How to Lose Weight
For decades the scientific community has insisted that the best way to lose weight is through diet and exercise. As a result, no shortage of expert advice on these topics has abounded in the form of books, videos, podcasts, exercise equipment, and fad diets.
What if the failure has nothing to do with the individuals trying to lose weight? What if the advice that the scientific establishment has provided for decades has been misguided, not though any kind of malice, but through a genuine misunderstanding of the basics of human biology? Everyone knows diet and exercise work, but until recently no one has asked why they work? Furthermore, no one has asked why they worked so well a few decades ago but have become less and less effective over time.
Diet and exercise are the keys to healthy weight and body composition, but why does that work? Furthermore, why do both seem to become less effective and more difficult to adhere to as we age? Is our every failure to lose weight really the result of a lack of motivation and commitment or is there something more fundamental that isn’t being addressed? As the U.S. adult obesity rate has continued to climb to an all time high of nearly 43%, the answers to these questions have become more pressing than ever before. Fortunately, some almost accidental breakthroughs in our understanding of energy balance have started to provide some answers.

ENTRIES SUPPLIED
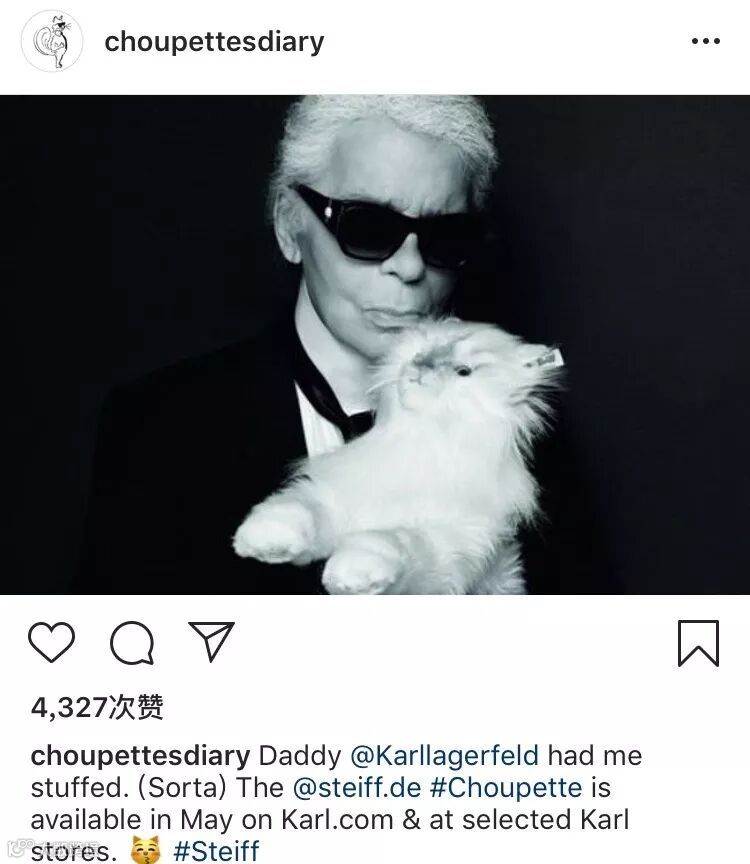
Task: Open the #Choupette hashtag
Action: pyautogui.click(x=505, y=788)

==

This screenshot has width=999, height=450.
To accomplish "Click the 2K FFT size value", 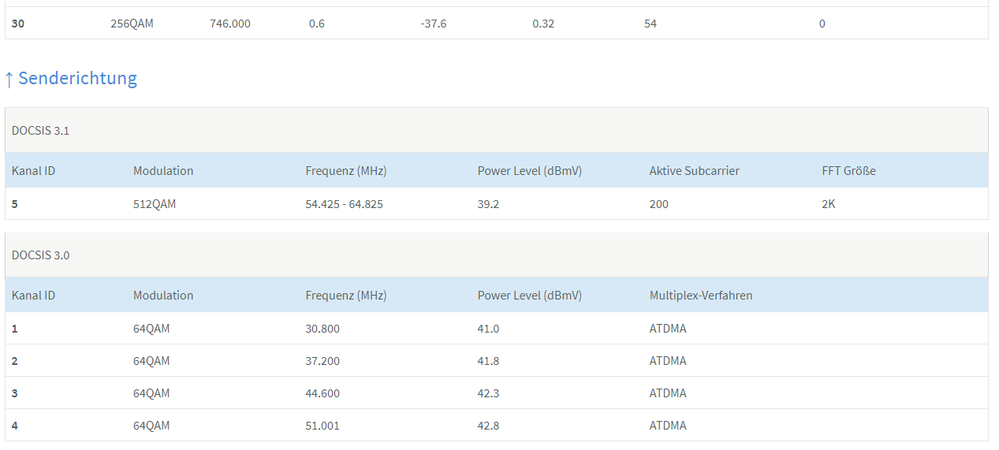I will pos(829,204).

--

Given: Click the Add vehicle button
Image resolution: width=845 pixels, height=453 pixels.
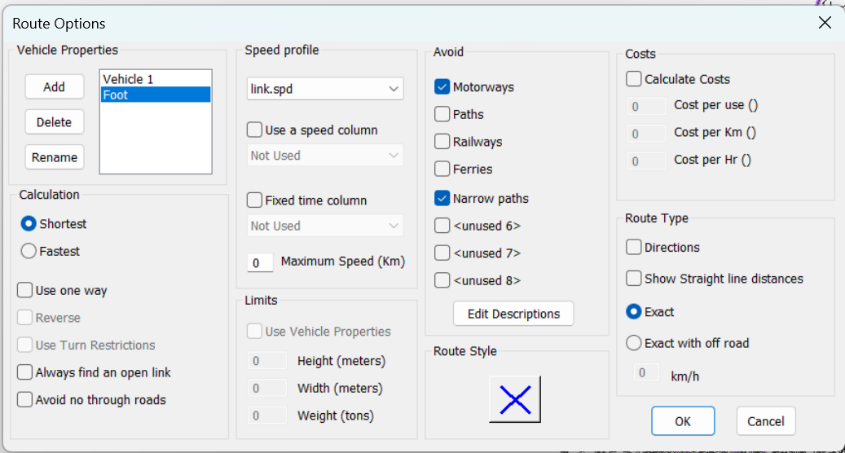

QUESTIONS
A. Which forms of expert advice on diet and exercise does the weight-loss text list?
B. Write out the part of the weight-loss text between "Diet and exercise are" and "provide some answers.", inclusive.

ANSWERS FOR THIS EXERCISE
A. books, videos, podcasts, exercise equipment, fad diets

B.
Diet and exercise are the keys to healthy weight and body composition, but why does that work? Furthermore, why do both seem to become less effective and more difficult to adhere to as we age? Is our every failure to lose weight really the result of a lack of motivation and commitment or is there something more fundamental that isn’t being addressed? As the U.S. adult obesity rate has continued to climb to an all time high of nearly 43%, the answers to these questions have become more pressing than ever before. Fortunately, some almost accidental breakthroughs in our understanding of energy balance have started to provide some answers.